The ruling class, the billionaires who profit from human suffering, care only about expending their wealth…I threw families onto the street in Iraq only to come home and find families thrown onto the street in this country and this tragic, tragic and unnecessary foreclosure crisis. We need to wake up and realize that our real enemies are not in some distant land and not people whose names we don't know and cultures we don't understand. The enemy is people we know very well and people we can identify. The enemy is a system that wages war when it's profitable. The enemy is the CEOs who lay us off our jobs when it's profitable, is the insurance companies who deny us health care when it's profitable, is the banks who take away our homes when it's profitable. Our enemy is not five thousands miles away, they are right here at home.

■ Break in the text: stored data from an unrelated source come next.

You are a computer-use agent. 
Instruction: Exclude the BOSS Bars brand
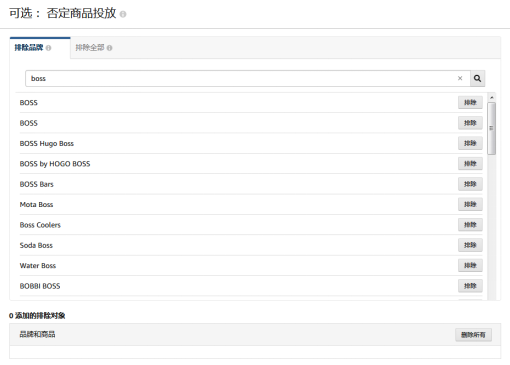click(470, 184)
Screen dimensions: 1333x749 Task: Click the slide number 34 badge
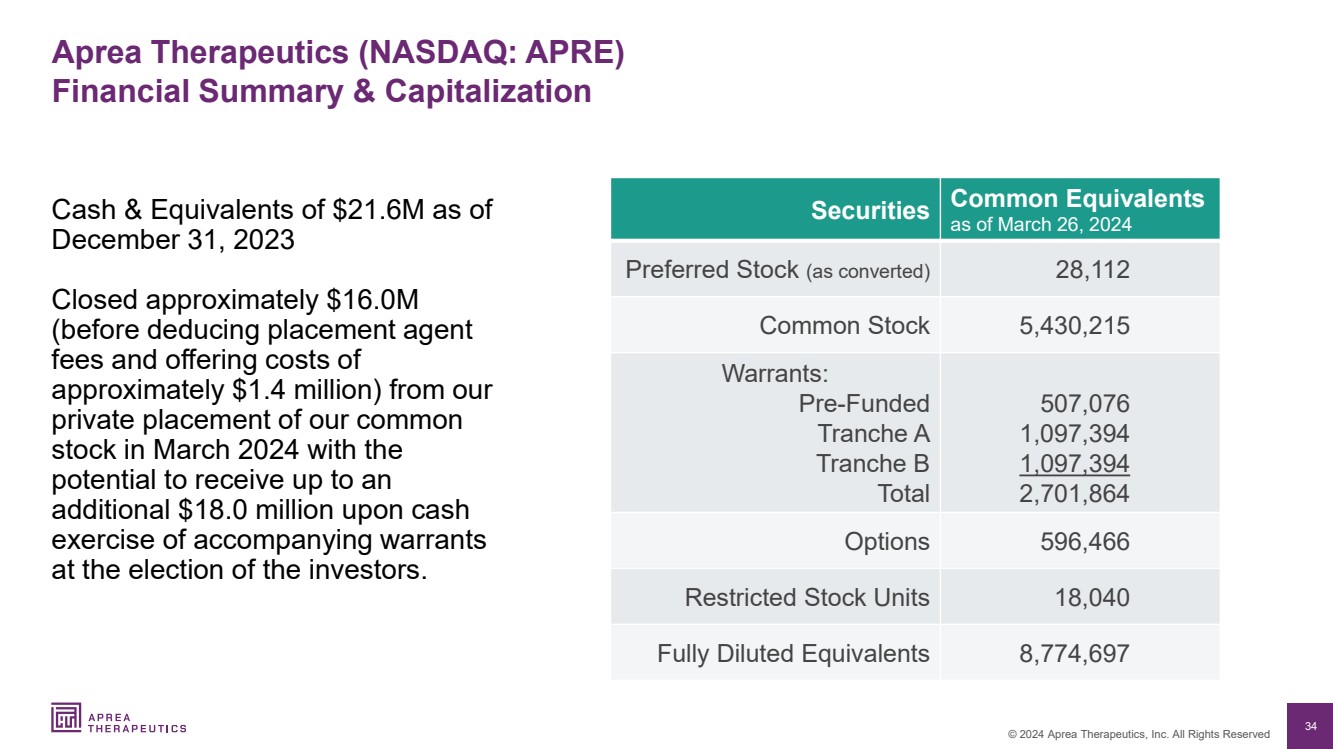1310,725
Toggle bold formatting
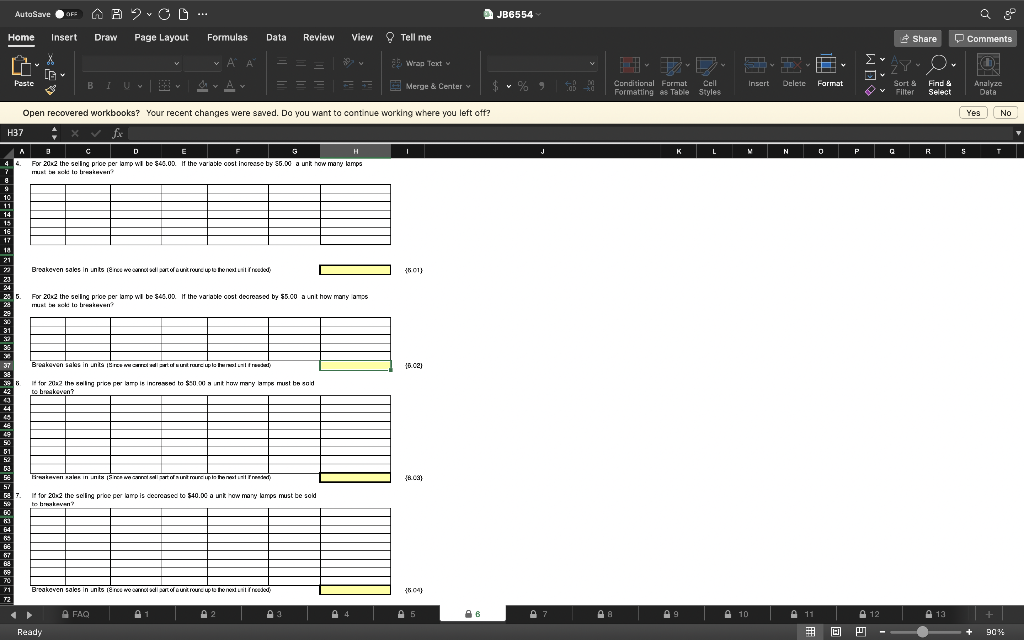Viewport: 1024px width, 640px height. 88,85
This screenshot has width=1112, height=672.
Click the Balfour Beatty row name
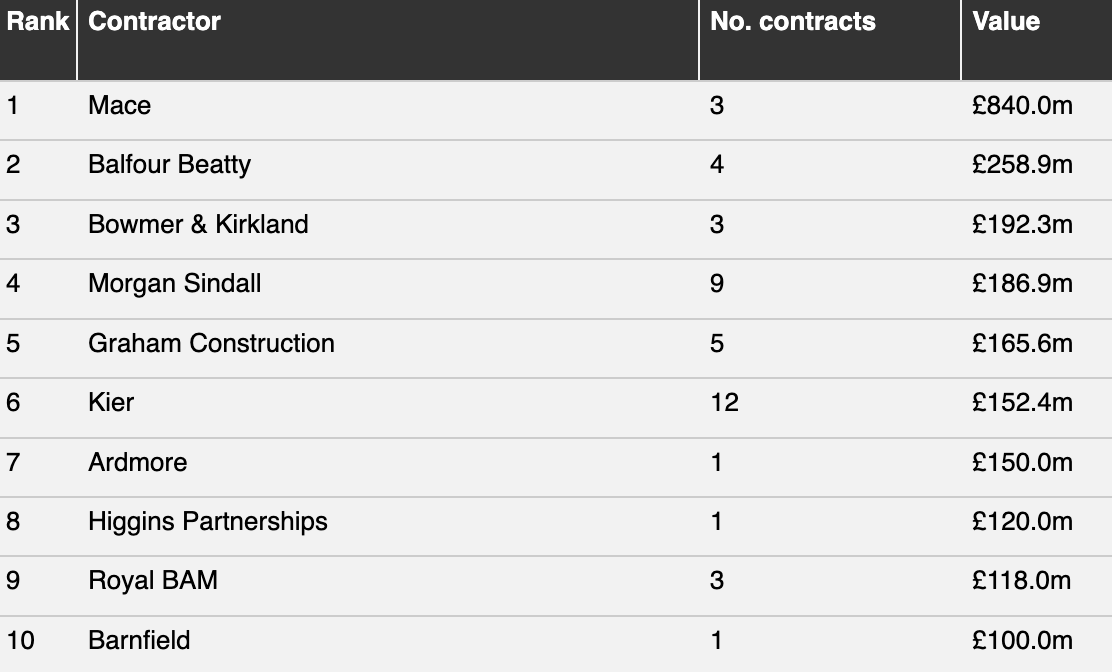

 - U.S. Iraq invasion veteran Mike Prysner, testimony to the Iraq Veterans Winter Solider Hearings, March 2008[1]

 

 

But what about managers? What about doctors? What about lawyers and engineers? What about financial officers? What about people who earn five, six, ten, twenty, and even fifty times what the typical worker earns, but who do not own the means of production, do not work harder, do not labor under harsher conditions, and do not work more intensely than more typical workers?‘ What about people who have jobs that are highly empowering and convey very substantial and sometimes incredible wealth and status inaccessible to those below?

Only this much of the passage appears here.